Latino Evangelical vs. Latino Catholic: The Partisan Split
What Is Driving the Evangelical Shift
The driving force behind Latino evangelical Republican alignment is cultural conservatism, not economic populism. Issue polling consistently shows that Latino evangelical voters prioritize abortion opposition, LGBTQ+ issues (particularly in schools), and religious freedom over economic issues where Democrats poll more favorably. Additionally, the Pentecostal and charismatic evangelical tradition — the dominant strand of Latino evangelicalism — has strong theological resonance with prosperity gospel and anti-institutional populism, which aligns culturally with Trump's political brand more than traditional Republican conservatism.
For Democrats, this presents a structural challenge that cannot be solved with economic messaging alone. Immigration policy is also a complex issue: many Latino evangelical voters are second- or third-generation immigrants with more ambivalent views on immigration enforcement than first-generation Latino Catholics.
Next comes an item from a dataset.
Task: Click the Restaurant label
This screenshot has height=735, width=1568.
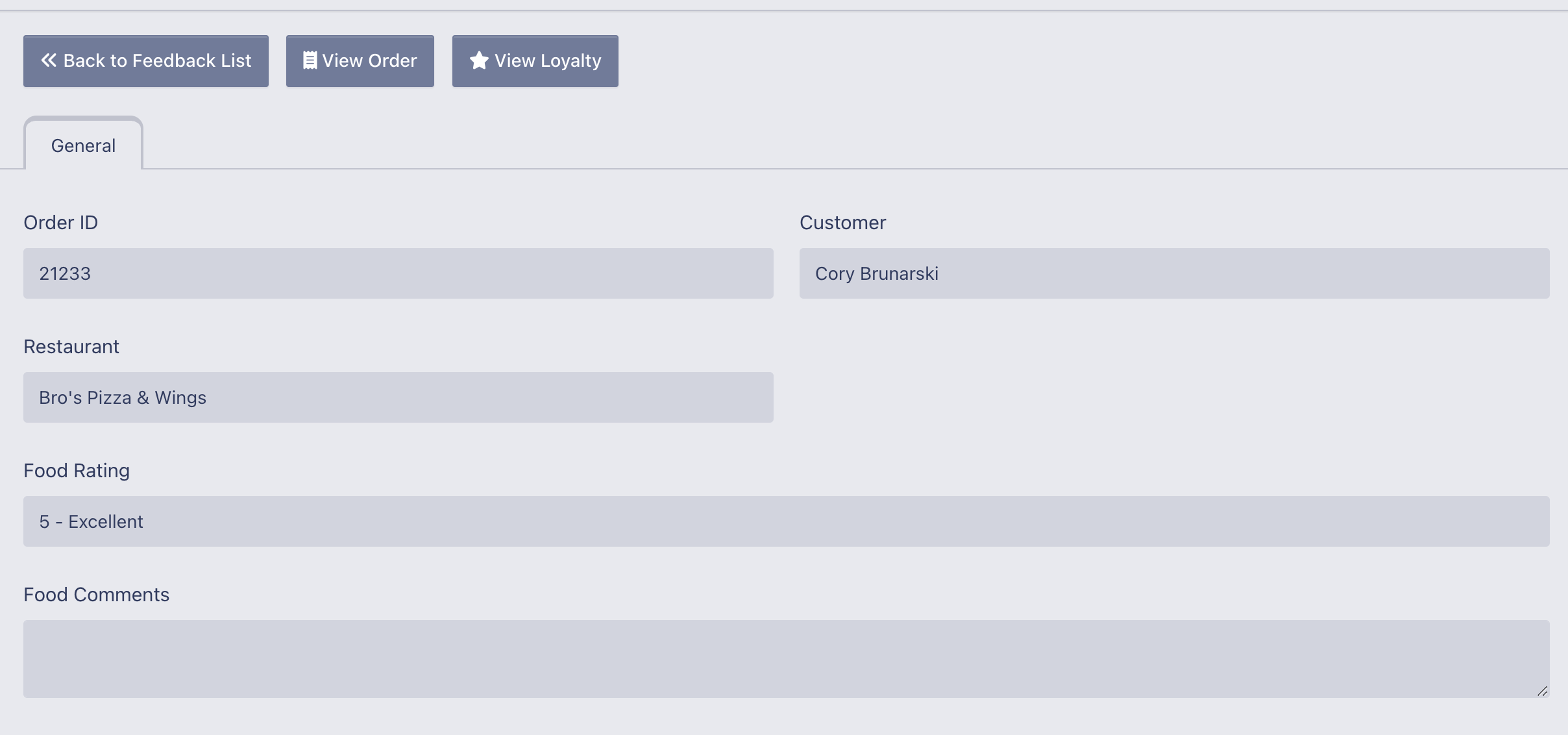Action: 71,347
The deportation crisis of 2025-2026 may have some moderating effect, but internal evangelical community polling suggests cultural-conservative voters are largely unmoved by deportation concerns when weighed against abortion and gender issues.
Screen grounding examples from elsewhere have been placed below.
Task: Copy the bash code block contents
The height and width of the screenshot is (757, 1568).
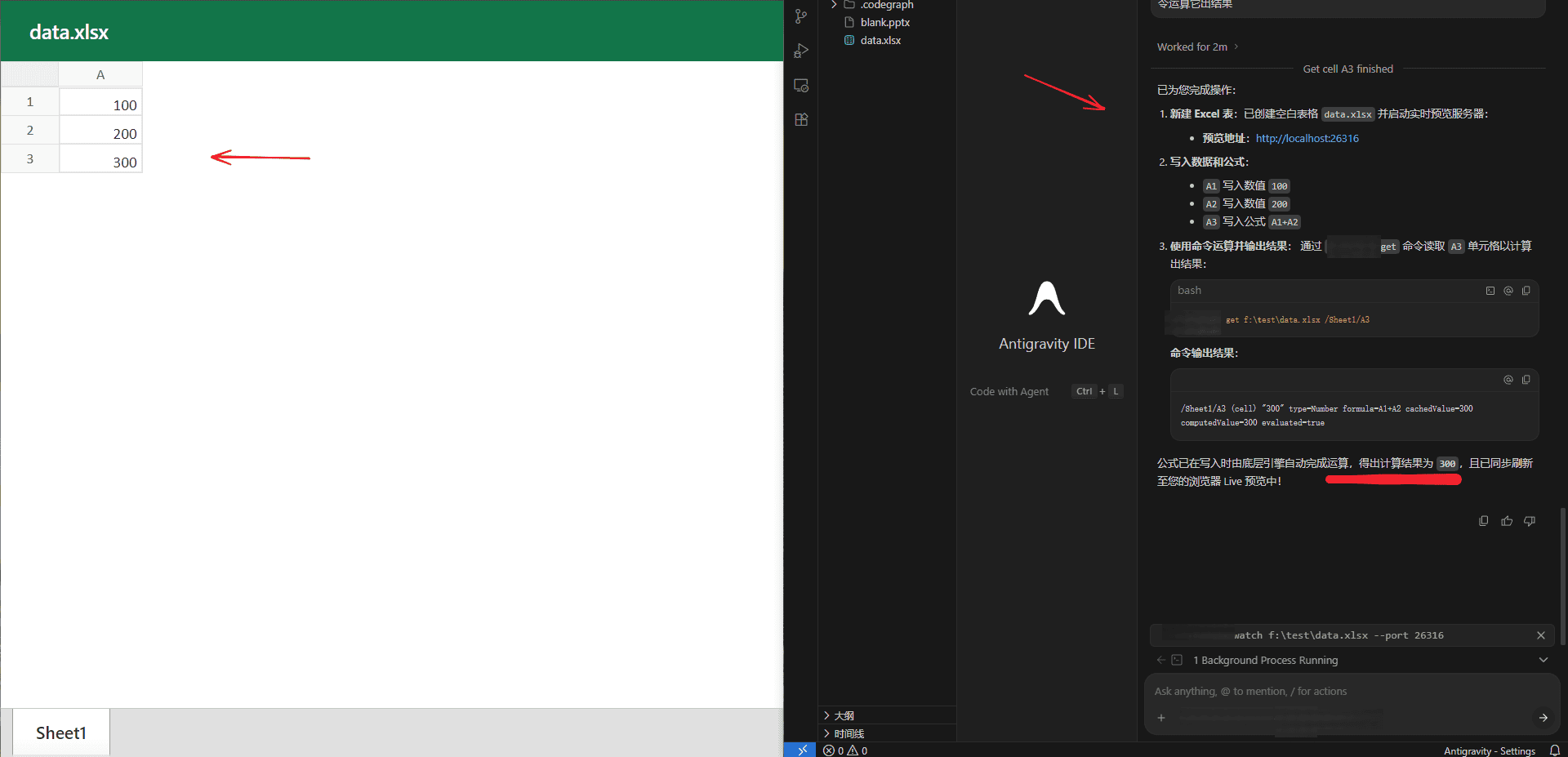Action: [1526, 291]
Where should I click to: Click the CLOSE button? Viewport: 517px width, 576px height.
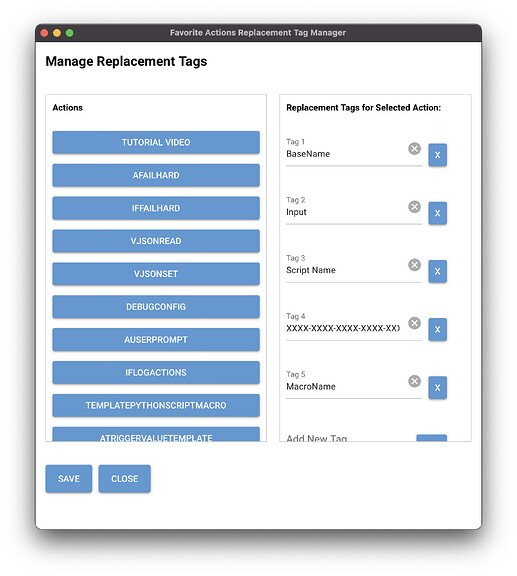[x=125, y=479]
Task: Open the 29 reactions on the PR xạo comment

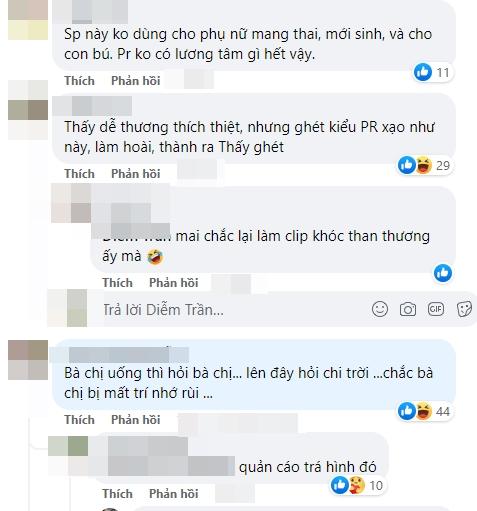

Frequently Asked Questions
How large is the Latino evangelical voter population?
Latino evangelical Protestants represent approximately 8% of the total US electorate and about 25% of all Latino voters. Their numbers have grown as evangelicalism has spread through Latin American immigrant communities, particularly Pentecostal churches. In Florida, Texas, Nevada, and Arizona, they are large enough to meaningfully affect statewide margins.
How much have Latino evangelical voters shifted toward Republicans?
Latino evangelical voters shifted approximately 22 points toward Republicans between 2012 and 2024. In 2012, Obama won them by D+20. By 2024, Trump won them outright by R+2 — a near-complete reversal driven by cultural conservatism on abortion, gender, and LGBTQ issues, and an affinity for evangelical megachurch populism.
What distinguishes Latino evangelical voters from Latino Catholic voters politically?
Latino evangelical voters are substantially more Republican than Latino Catholics. Latino Catholics voted approximately D+22 in 2024, while Latino evangelicals voted R+2. The primary drivers of evangelical Republican alignment are opposition to abortion, LGBTQ+ curriculum in schools, and an affinity for Trump's anti-establishment populism that resonates with Pentecostal megachurch culture.